A clear performance drift is observed when comparing the single train–test split with cross-validation.

- **Single Split RMSE:** ~2.92  
- **Cross-Validation RMSE (Mean):** ~3.26  

The single split reports better performance, but this improvement is misleading as it is based on only one data partition. Cross-validation, by evaluating the model across multiple folds, exposes the variability in performance and provides a more conservative and stable estimate. The RMSE standard deviation across folds further highlights that model performance is not consistent across different subsets of data, reinforcing the risk of relying on a single split for evaluation.

## Conclusion & Key Takeaways

This case study demonstrates that model performance can vary significantly depending on the evaluation strategy used.

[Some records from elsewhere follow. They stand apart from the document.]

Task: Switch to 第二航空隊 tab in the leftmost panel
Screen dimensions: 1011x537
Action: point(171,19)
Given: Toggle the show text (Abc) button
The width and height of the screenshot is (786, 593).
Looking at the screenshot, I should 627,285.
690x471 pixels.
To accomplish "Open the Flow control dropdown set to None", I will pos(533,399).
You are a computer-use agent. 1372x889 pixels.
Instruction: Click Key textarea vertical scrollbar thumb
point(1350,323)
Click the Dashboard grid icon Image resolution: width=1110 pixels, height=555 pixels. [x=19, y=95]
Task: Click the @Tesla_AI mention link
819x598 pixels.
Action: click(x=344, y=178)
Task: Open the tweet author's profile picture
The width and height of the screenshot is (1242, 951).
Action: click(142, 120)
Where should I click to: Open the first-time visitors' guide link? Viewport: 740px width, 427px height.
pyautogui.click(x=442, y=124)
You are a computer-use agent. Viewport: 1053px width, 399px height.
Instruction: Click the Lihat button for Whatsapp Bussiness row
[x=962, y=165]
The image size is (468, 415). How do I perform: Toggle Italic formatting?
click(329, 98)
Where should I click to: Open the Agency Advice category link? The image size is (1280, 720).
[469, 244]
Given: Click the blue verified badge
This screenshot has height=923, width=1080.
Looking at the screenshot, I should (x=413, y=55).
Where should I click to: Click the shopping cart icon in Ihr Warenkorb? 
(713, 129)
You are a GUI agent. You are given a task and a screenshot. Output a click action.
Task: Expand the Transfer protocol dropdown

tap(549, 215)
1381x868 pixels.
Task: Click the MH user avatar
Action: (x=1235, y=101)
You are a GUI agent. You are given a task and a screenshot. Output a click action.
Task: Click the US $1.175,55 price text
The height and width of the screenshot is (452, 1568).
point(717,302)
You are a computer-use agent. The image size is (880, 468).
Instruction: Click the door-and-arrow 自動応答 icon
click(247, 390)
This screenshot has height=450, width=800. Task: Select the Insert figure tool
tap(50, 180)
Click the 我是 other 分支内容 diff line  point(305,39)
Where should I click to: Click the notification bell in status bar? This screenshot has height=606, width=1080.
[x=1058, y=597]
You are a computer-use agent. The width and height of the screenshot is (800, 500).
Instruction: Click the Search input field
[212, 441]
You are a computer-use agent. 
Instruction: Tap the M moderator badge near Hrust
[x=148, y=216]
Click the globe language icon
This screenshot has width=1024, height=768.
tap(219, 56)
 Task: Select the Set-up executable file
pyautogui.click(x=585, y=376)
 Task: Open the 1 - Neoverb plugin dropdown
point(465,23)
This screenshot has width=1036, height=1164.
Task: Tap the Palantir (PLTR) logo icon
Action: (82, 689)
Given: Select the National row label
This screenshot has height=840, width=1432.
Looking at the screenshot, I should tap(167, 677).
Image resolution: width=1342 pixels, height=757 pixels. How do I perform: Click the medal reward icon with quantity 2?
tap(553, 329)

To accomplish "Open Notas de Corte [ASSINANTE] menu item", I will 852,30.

While a single train–test split reported strong performance, cross-validation revealed a **more realistic and stable estimate** of generalization by accounting for variability across multiple data splits. The observed performance drift highlights the risk of drawing conclusions from a single evaluation run, especially on small and noisy datasets.

Key takeaways:
- Single train–test splits can produce **optimistic or misleading results**
- Cross-validation reduces evaluation bias and improves reliability
- Performance stability is as important as raw accuracy when assessing models

Overall, cross-validation should be preferred when model evaluation quality and robustness are critical.